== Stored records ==
########################################

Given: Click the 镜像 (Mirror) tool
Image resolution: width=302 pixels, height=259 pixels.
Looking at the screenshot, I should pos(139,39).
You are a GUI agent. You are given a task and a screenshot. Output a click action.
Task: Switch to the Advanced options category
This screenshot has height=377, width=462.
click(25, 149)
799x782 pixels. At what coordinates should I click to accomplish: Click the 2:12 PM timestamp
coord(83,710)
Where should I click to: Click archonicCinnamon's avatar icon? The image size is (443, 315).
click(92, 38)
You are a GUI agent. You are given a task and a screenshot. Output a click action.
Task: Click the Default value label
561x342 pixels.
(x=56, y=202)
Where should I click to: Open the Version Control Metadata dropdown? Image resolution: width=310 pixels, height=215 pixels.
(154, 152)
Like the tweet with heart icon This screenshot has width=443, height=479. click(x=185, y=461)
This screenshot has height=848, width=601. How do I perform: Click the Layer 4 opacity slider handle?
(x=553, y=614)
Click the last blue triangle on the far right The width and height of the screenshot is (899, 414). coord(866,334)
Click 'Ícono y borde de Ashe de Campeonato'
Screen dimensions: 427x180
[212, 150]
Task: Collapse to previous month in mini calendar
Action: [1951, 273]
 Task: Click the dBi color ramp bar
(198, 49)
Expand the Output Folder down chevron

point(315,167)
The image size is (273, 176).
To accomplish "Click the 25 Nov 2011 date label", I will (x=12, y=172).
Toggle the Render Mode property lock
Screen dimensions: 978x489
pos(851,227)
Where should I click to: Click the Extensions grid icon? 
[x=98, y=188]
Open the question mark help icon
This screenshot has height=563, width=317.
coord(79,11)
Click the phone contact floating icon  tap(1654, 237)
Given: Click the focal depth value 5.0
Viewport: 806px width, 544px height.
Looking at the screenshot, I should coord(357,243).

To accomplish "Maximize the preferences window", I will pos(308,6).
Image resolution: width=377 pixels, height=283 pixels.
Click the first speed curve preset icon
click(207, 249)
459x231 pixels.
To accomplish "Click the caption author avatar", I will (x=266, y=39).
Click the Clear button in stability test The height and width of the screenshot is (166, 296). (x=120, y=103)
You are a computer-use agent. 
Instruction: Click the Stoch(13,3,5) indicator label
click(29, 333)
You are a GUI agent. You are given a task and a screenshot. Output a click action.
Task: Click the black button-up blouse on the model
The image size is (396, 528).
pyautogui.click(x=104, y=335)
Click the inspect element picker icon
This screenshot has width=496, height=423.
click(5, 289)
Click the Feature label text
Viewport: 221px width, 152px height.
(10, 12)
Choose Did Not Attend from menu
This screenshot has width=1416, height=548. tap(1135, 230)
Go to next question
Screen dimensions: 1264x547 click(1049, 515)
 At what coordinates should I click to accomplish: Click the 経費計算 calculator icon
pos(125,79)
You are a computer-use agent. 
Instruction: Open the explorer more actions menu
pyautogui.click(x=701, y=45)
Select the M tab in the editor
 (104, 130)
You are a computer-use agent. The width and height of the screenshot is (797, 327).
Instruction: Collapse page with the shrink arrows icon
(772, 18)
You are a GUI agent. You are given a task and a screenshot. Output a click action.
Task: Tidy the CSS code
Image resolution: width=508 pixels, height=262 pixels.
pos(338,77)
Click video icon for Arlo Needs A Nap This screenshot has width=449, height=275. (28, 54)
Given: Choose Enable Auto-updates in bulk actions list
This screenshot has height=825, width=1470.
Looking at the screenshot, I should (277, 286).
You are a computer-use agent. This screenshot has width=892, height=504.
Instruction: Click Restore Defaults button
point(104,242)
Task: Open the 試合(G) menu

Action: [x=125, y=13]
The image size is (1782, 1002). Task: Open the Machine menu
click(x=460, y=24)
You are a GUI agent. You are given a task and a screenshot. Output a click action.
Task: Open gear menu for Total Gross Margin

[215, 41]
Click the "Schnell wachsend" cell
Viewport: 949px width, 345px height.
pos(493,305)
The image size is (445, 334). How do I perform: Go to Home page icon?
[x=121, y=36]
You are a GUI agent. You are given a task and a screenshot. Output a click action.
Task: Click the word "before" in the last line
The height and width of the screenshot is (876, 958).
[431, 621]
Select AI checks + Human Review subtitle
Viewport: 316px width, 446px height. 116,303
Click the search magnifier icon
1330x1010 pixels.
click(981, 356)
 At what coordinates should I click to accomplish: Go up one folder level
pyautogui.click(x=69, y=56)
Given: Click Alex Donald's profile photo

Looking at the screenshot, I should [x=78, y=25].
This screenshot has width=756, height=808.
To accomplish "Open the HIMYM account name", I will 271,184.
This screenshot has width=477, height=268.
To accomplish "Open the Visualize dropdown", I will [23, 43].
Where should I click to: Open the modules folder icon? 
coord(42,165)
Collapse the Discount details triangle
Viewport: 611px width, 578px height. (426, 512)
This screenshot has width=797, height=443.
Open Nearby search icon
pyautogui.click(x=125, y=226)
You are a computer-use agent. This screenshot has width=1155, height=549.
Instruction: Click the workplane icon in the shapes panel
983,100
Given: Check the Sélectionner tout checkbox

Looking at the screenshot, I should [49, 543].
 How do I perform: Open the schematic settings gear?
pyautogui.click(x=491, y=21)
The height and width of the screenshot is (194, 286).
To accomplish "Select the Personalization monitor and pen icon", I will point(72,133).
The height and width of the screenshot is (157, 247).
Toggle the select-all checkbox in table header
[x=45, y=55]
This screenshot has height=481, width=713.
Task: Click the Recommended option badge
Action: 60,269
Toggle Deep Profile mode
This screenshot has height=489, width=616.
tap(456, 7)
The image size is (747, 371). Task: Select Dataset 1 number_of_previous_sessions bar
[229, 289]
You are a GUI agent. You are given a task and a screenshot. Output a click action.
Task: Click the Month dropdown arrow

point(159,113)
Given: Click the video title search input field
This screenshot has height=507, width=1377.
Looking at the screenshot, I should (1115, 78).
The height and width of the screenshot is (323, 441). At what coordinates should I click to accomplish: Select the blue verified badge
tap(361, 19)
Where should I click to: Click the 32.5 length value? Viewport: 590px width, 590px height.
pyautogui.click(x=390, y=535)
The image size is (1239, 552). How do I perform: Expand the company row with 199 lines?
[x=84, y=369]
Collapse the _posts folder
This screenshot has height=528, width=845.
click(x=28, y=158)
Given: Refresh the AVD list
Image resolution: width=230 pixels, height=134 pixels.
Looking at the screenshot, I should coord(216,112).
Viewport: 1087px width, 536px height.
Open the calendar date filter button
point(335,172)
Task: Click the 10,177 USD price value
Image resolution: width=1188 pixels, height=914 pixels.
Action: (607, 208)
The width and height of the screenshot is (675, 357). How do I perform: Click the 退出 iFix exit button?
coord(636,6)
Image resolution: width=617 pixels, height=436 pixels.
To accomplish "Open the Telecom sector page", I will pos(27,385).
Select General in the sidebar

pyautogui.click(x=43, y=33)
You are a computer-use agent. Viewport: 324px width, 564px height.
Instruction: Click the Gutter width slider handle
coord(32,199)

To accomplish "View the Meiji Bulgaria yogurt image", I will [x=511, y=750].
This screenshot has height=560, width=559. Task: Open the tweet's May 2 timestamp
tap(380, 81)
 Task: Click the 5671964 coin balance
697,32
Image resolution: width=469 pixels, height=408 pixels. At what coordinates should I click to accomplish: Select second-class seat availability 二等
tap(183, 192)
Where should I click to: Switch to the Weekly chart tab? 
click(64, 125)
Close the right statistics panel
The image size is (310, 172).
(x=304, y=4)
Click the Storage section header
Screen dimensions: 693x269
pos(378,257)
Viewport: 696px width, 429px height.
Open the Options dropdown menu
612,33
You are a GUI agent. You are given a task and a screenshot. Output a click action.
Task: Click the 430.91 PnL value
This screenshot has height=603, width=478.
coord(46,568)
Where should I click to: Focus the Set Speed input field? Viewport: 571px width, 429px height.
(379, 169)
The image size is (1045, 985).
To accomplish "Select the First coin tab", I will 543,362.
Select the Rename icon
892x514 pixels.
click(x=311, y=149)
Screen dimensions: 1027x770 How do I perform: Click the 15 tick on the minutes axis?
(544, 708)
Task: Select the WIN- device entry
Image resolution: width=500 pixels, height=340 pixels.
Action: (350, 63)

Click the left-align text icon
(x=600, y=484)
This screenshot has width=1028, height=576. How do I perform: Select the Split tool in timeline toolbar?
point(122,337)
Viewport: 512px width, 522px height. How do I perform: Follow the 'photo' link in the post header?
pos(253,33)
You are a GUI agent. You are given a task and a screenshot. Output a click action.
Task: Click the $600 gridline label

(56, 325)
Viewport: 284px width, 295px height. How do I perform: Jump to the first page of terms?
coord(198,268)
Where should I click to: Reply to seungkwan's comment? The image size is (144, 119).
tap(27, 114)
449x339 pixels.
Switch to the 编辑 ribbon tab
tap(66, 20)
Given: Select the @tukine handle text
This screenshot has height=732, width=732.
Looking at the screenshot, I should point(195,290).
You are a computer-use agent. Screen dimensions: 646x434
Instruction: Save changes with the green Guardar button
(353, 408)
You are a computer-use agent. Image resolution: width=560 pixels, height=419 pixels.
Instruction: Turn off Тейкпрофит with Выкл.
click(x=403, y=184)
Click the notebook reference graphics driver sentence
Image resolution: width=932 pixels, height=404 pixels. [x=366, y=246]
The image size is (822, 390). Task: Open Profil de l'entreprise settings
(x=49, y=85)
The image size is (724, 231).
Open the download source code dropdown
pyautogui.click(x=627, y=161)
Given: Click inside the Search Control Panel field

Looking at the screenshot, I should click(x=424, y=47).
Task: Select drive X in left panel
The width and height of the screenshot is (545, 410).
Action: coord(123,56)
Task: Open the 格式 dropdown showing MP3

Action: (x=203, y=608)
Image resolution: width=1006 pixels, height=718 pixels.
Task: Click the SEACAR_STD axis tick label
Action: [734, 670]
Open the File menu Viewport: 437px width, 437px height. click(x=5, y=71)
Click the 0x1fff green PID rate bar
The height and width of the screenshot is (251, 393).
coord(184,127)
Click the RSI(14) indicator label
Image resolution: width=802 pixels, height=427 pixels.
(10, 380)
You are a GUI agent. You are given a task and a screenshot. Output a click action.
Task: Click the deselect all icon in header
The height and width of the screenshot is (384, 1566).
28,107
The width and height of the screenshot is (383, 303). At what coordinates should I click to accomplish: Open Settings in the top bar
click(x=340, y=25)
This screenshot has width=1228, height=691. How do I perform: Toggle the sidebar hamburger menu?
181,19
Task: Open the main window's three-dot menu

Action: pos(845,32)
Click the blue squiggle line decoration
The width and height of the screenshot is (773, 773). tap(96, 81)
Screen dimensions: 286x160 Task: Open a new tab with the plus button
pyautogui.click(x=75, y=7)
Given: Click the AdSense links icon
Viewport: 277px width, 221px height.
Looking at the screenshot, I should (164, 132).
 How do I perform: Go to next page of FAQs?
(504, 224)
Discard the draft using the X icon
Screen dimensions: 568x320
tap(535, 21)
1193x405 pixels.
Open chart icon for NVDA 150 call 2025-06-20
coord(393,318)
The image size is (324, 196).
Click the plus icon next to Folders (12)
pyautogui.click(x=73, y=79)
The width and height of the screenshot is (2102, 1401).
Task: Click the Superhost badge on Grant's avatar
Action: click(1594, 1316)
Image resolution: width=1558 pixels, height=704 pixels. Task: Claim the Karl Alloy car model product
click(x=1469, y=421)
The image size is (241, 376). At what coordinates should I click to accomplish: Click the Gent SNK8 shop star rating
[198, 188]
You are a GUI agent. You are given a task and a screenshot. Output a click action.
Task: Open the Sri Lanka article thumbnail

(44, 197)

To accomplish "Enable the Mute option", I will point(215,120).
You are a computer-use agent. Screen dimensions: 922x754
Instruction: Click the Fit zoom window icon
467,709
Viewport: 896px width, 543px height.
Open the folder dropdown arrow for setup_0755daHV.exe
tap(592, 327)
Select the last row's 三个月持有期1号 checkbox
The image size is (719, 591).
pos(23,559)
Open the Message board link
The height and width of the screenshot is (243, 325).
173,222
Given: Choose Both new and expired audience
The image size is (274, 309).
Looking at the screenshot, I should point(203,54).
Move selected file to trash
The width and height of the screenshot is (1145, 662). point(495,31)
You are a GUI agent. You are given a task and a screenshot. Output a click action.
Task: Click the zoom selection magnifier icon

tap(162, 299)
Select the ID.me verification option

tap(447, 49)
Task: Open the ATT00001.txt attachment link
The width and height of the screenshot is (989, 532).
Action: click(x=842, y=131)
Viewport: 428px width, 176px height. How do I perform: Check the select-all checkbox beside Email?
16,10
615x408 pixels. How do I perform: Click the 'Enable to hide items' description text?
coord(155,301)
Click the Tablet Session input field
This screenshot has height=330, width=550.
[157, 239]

########################################

== ACTION ITEM ==
Search the entries above for the word "last", and copy every line where it occurs.

== RESPONSE ==
Click the last blue triangle on the far right The width and height of the screenshot is (899, 414). coord(866,334)
Task: Click the word "before" in the last line
Select the last row's 三个月持有期1号 checkbox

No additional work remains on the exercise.